I have been following a vet student/young vet Facebook group recently and, well – how to put it… it is a pretty gloomy place. To say there is a negative slant on working life would be an understatement.

I think there are several biases at work here. In any environment people don’t take to social media to report a good to middling day. Vets don’t ring each other up or contact the VDS to say they have had a markedly average day at work, nothing died, at least not unexpectedly, most people paid most of their bills and none of the clients caused a scene at reception. That is the reality of life in practice and for recent graduates/final year students reading this, make sure you keep that in mind.

To offset this bias, I thought I might post a regular dispatch from the front line, with a more realistic, verging on optimistic, view on things. To do this I am told by the page admin that everything I write will have to pass through their scrutiny to make sure I am not advertising, falling foul of the RCVS (nice to see fear of that noble institution sets in before graduation) or inciting a riot or such like. If I can clear those editorial hurdles then they may publish what I write on their page. I have so far got one story on there. It had one like (from an old friend – thank you Colin) and no comments, compared to the flurry of interaction on a doom and gloom post. I guess there is a limited market for good news – just look at the headlines on the front page of a paper or news website. I asked a psychologist friend exactly why this is and he replied that humans are wired to be exquisitely interested and pay attention to anything that may cause them harm. A good survival tool in the ages when wild animals, falling rocks and lack of shelter were your main worries. Not so useful for getting through our modern lives.

We have had a student on EMS this week. He is by his own admission a typical millennial and worries about things too much. After very competently completing a bitch spay, he didn’t come in the next day as he was so anxious about it, that something may have gone wrong. In his words he had “The Fear”. I tried to explain that having concern for your patients is essential and without it you could not be a vet, or not a decent one anyway. But drawing the line between concern and paralysing fear comes with the experience of passing many humdrum days where nothing very exciting happens.

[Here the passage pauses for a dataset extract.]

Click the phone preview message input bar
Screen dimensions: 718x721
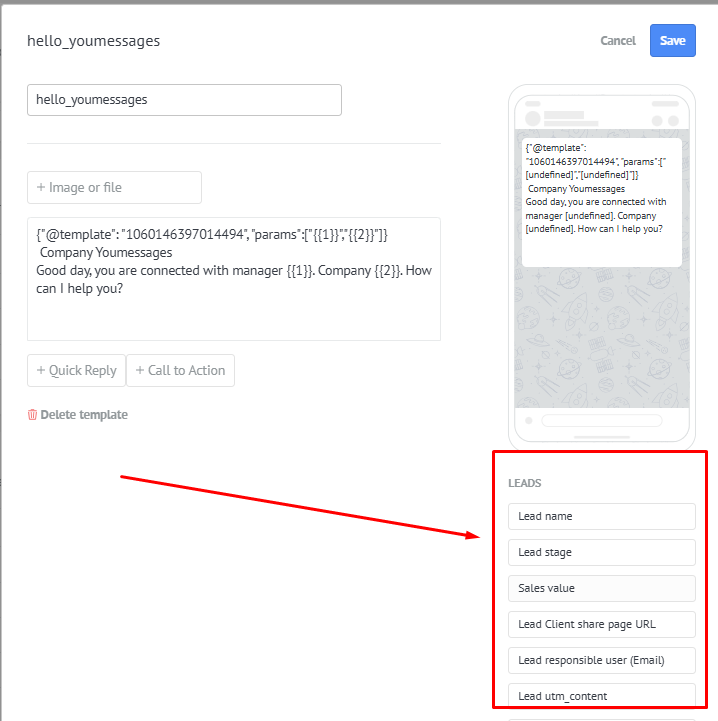602,421
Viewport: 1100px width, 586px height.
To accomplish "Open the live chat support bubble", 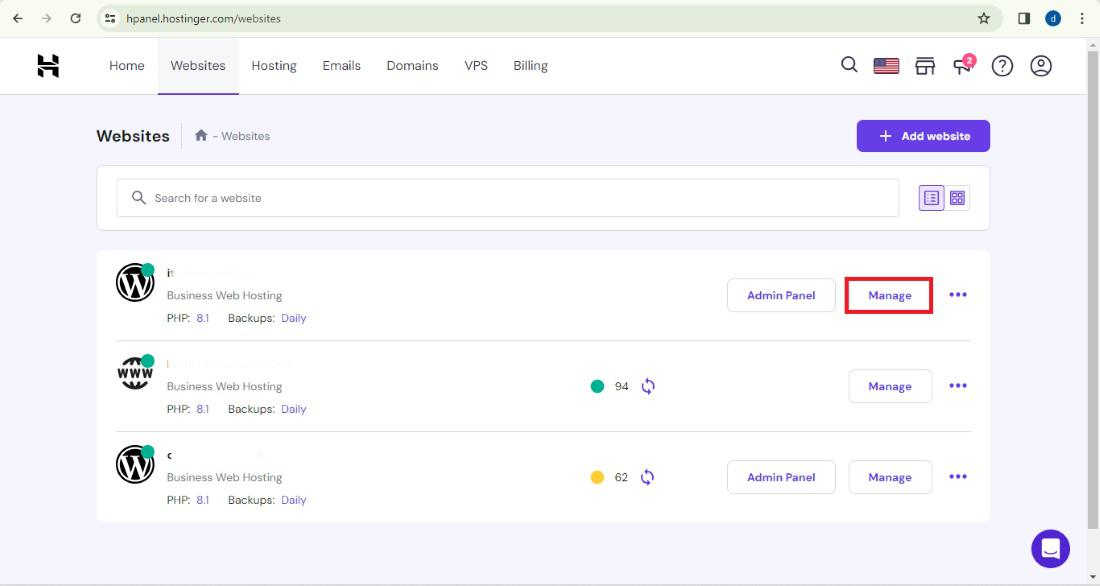I will point(1050,548).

I am also teaching my eldest to drive. It is a similar feeling of having to think back to how it was when I learned, how what is so natural and routine to me is a massive deal to people starting out. After hearing the engine revving and screaming round a darkened industrial estate on her 17th birthday plus one day, my daughter asked: “How much clutch do you need after you have changed gear and just driving around”. None. Of course, you don’t, but I had not even realised that I knew to do that, just lift the left foot after a gear change. Things quietened down a lot after passing that little nugget of information on.

In veterinary practice like anywhere, wisdom cannot just be handed on like a morsel of fact. As Walt Whitman said in Song of the Open Road: “Here is the test of wisdom,/Wisdom is not finally tested in schools,/Wisdom cannot be pass’d from one having it to another not having it”

How much to use the clutch, how much to care, how much to fear… It is a long process, gaining veterinary wisdom. Good luck to all of you starting out this year down the veterinary road. Keep a lid on the Fear and don’t burn out your clutch.